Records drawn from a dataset
=== Begin Enclosure ===

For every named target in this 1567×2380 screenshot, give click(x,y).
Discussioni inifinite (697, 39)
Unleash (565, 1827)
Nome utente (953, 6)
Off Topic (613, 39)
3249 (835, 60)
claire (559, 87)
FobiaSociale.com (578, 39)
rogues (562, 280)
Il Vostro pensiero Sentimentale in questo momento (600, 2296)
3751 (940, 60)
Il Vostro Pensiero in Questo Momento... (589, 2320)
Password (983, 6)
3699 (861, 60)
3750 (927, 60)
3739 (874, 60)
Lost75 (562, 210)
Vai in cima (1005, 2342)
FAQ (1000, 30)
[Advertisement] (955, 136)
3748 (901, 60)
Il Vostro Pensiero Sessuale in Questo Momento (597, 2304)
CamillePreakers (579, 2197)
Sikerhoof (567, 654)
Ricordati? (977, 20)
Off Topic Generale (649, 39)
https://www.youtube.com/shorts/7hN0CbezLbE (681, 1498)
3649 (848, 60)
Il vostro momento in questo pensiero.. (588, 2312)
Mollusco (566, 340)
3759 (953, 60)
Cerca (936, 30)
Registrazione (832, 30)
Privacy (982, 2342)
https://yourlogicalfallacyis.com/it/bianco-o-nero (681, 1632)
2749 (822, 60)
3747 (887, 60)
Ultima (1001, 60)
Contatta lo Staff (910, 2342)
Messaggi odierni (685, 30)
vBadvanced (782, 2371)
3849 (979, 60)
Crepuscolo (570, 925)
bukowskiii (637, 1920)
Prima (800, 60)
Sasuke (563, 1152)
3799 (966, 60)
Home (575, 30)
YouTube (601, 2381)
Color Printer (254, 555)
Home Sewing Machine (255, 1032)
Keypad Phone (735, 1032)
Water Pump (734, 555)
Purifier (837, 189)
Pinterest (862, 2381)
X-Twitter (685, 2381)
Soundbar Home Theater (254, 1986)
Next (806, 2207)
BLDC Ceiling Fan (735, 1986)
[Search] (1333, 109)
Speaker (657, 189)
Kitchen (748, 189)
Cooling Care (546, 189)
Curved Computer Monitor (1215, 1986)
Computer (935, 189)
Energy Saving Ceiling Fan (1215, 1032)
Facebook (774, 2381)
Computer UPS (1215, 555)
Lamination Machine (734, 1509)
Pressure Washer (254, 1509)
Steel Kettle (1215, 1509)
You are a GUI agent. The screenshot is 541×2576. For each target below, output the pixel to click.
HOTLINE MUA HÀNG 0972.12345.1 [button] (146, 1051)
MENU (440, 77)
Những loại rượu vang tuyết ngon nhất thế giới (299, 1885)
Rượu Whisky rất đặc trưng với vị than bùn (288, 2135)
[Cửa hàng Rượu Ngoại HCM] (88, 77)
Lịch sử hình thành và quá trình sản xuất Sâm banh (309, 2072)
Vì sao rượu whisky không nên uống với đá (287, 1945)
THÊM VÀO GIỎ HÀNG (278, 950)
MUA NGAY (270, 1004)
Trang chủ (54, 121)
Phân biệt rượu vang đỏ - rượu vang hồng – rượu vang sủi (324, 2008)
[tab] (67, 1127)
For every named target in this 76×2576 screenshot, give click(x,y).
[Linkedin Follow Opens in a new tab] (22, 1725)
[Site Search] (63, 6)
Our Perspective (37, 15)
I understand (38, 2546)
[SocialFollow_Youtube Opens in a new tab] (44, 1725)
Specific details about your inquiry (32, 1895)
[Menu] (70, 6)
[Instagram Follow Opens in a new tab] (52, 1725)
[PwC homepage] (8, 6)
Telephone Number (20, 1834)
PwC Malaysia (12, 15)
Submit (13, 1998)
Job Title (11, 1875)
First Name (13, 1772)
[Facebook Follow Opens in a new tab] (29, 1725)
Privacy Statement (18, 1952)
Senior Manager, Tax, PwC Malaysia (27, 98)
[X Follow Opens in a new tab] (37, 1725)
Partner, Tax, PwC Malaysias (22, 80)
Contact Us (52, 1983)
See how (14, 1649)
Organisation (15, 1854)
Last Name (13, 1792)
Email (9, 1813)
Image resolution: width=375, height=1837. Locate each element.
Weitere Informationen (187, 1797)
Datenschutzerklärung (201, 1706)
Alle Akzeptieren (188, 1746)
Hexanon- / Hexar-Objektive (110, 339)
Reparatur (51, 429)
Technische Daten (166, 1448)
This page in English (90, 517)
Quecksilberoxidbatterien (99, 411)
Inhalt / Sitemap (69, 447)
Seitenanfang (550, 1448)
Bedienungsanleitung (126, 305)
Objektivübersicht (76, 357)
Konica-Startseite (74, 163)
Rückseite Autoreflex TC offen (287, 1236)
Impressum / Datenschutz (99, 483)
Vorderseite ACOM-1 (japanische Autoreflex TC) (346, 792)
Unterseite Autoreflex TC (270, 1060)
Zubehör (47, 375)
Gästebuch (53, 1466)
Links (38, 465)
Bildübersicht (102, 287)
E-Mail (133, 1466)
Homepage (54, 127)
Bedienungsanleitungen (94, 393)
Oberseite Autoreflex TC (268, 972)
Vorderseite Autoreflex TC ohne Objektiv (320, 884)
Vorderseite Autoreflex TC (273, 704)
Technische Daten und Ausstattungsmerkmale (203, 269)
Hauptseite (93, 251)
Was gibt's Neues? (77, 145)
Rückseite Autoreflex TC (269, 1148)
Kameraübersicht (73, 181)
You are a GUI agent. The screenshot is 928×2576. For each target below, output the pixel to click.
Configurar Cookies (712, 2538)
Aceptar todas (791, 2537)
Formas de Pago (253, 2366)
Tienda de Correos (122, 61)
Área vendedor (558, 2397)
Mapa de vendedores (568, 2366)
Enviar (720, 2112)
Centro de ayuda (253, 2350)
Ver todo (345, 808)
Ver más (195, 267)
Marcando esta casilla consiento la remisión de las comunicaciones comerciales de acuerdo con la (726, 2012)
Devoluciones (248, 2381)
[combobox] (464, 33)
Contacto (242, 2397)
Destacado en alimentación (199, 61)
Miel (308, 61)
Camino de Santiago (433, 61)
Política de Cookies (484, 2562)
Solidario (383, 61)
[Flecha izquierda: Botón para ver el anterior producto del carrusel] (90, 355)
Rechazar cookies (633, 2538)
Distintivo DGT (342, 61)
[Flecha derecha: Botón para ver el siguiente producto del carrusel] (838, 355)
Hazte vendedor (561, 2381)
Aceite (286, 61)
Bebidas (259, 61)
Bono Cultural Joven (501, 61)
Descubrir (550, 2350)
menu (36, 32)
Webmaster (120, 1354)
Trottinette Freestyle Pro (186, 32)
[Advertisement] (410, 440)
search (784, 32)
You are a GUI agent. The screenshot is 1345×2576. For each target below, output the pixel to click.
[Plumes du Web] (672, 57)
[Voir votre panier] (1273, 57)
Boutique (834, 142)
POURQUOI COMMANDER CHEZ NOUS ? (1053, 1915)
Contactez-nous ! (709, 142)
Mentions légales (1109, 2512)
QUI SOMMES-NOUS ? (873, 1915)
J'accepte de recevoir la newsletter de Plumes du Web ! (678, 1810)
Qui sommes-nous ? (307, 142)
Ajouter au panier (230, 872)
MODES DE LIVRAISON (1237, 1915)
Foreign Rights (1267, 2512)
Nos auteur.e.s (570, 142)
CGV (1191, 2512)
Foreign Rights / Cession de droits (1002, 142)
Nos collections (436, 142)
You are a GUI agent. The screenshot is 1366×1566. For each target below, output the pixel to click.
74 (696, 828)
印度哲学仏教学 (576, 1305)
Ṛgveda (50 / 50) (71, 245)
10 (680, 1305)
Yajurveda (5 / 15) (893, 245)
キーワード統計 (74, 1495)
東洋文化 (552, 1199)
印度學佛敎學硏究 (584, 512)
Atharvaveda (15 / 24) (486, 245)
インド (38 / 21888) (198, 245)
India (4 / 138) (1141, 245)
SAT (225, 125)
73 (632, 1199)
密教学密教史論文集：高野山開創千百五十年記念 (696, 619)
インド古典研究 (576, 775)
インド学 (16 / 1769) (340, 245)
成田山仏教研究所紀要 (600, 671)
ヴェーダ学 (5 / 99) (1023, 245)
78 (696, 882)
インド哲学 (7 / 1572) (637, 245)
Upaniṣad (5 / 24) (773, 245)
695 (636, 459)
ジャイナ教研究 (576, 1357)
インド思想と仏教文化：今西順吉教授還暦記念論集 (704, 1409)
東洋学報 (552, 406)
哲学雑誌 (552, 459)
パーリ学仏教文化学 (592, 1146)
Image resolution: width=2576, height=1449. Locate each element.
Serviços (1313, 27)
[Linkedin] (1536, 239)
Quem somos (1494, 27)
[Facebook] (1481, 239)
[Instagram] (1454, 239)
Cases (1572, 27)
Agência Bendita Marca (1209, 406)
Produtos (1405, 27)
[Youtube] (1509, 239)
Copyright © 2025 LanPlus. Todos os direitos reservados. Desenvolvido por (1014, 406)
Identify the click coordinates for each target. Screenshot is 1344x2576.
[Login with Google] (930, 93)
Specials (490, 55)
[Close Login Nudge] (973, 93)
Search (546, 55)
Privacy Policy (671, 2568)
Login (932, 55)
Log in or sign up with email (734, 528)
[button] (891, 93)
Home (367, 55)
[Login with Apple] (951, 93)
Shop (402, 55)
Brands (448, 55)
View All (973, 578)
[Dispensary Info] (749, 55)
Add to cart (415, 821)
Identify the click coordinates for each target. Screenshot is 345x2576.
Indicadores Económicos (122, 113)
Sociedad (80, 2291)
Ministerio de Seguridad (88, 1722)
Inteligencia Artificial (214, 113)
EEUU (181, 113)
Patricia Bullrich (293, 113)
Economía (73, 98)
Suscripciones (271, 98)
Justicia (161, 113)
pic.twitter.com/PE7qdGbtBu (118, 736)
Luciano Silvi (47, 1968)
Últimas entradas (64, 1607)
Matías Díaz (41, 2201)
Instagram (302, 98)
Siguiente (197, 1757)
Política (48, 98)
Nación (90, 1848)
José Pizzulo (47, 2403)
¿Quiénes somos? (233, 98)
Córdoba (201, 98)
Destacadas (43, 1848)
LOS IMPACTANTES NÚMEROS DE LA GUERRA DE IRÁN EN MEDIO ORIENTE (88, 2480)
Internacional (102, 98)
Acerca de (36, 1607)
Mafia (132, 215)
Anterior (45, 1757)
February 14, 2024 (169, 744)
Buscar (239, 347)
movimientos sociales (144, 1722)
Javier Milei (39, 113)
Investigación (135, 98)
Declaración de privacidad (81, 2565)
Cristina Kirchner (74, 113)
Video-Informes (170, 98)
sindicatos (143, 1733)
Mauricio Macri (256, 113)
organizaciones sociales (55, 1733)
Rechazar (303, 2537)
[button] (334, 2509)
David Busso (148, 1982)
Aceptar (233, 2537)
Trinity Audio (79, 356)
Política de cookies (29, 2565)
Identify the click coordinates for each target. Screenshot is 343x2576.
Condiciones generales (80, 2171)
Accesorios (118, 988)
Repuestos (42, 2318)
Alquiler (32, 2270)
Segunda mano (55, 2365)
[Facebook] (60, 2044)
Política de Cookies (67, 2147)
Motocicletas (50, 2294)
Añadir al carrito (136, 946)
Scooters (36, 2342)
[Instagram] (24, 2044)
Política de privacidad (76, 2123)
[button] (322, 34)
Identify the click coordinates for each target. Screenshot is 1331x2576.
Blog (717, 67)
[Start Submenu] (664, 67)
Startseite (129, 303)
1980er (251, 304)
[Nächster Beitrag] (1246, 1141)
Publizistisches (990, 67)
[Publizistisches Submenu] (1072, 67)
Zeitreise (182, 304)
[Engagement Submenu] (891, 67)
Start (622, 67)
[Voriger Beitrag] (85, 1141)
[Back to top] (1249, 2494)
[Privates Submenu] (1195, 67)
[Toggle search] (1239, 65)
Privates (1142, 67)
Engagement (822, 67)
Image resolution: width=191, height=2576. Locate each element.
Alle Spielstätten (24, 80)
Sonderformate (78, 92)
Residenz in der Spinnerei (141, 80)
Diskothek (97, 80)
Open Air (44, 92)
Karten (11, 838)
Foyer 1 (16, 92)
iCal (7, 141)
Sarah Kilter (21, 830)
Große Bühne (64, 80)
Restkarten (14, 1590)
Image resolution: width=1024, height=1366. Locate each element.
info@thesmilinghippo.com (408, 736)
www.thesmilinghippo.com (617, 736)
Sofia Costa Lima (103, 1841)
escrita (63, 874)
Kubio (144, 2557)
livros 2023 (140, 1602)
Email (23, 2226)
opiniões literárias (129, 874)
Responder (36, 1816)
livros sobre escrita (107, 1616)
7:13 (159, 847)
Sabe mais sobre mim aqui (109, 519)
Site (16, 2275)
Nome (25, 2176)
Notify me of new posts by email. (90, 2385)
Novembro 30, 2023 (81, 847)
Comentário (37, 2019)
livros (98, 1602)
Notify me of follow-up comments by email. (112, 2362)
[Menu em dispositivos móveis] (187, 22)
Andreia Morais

=== End Enclosure ===

Task item: Wherever the word "Instagram" appears in the entries above, copy that whole line.

Solution to the problem:
[Instagram Follow Opens in a new tab] (52, 1725)
[Instagram] (1454, 239)
Instagram (302, 98)
[Instagram] (24, 2044)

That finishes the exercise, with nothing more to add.